I have learned a lot concerning the relationship between the street preacher and the police. I have been able to preach on the street using amplification without a permit in most every city that I have traveled to. I want to share with you what I have found to be the “key to success” and favor with God. I primarily preach in downtown areas of major cities, thus I deal with the city police agencies. Suburban police are not as busy and may tend to assert their authority over smaller issues like municipal code violations. The people in suburban areas are also more likely to complain, especially if you are near a residential area. College campuses are tough as well. These institutions are some of the worst when it comes to violating free speech. I have preached near a number of high schools and middle schools and many a time the police showed up. Shopping malls involve private property. This can be problematic. Before I get started I have to admit that there are times that I have blown it and have not followed my own advice. Keeping that in mind I generally cooperate with the police, first by being friendly, and not being on the defensive.

Exception to the Rule

I want to deal first with the exception to the rule. The rule being to obey the authorities. The exception, as we all know, is when they say not to preach in Jesus name or the equivalent. Acts 4:17-20 To be honest this has never happened to me. It is always over the issue of the amp. There are some circumstances I’m sure that the message is what’s the real issue and some would work within the law to silence the message. But if they say do not preach the Gospel then I say you must preach but be ready to accept the consequences like the apostles did.

The Key To Success

Before we go out in the street ministry we need to adjust our thinking and our attitudes. A good place to start is Romans 13:1-5. You should be well familiar with this passage; and the correlating scripture in 1 Peter 2:13-17. We need to understand the principle taught here. If you have issues with the police and governing authorities, you have an issue with God’s order; thus by falling in line with this scripture you are obeying God (exception noted above). Do you want to be successful in your street preaching? The biggest factor is found in this principle. How can we have the favor of God if we do not obey His established authority on earth? There is no place for any bitterness, rebellion, prejudice, or hatred against the police. Leave it at the foot of the cross. As far as I am concerned, if you are not in agreement with this principle you are disqualified to be a preacher in the streets. We cannot think of ourselves as victims. We need to be under authority and above all, go out in FAITH!

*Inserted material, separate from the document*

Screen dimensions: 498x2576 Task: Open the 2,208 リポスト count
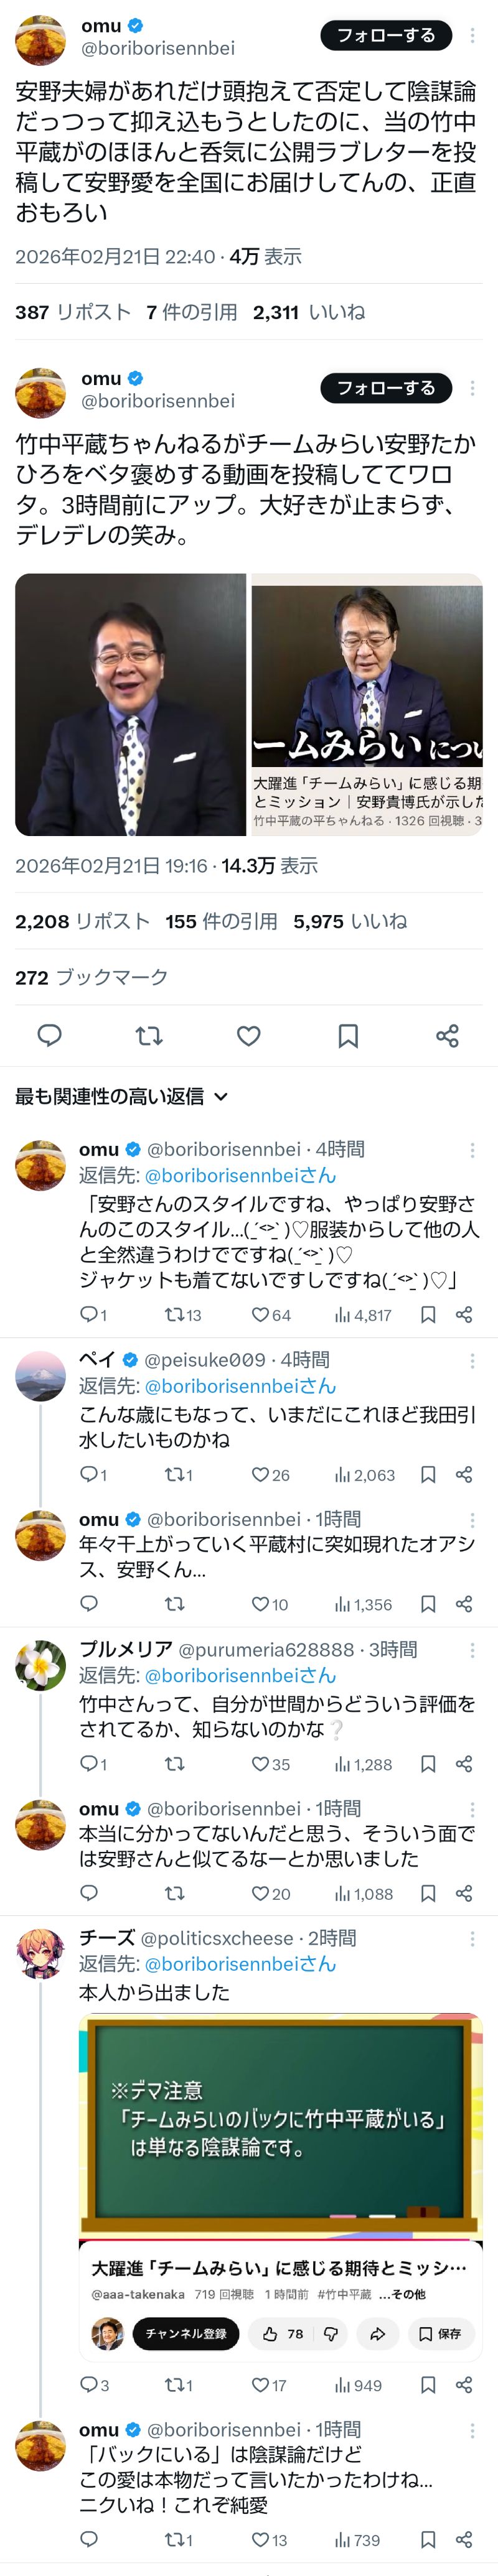pos(82,921)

Therefore I cooperate with the police. A good policy is first be friendly and not be on the defensive. Watch your body language. We have no idea what the person said on the phone when making the complaint, nor what dispatch has told the police. The police may arrive expecting to find a crazy nut case or crackpot. Don’t confirm their suspicions. One time the police came in force because someone said we were hitting people. (not true)

I have found that in most cases the police are ok with the Gospel being preached on the street. There are more Christian police officers than you realize. Even if a particular officer is not a Christian they may see the value of righteousness. Within the prison and criminal justice systems, including the local police, it has been established that Christian doctrine is steeped in law and order. This certainly helps our cause. Many laws on our books today originated in the Old Testament.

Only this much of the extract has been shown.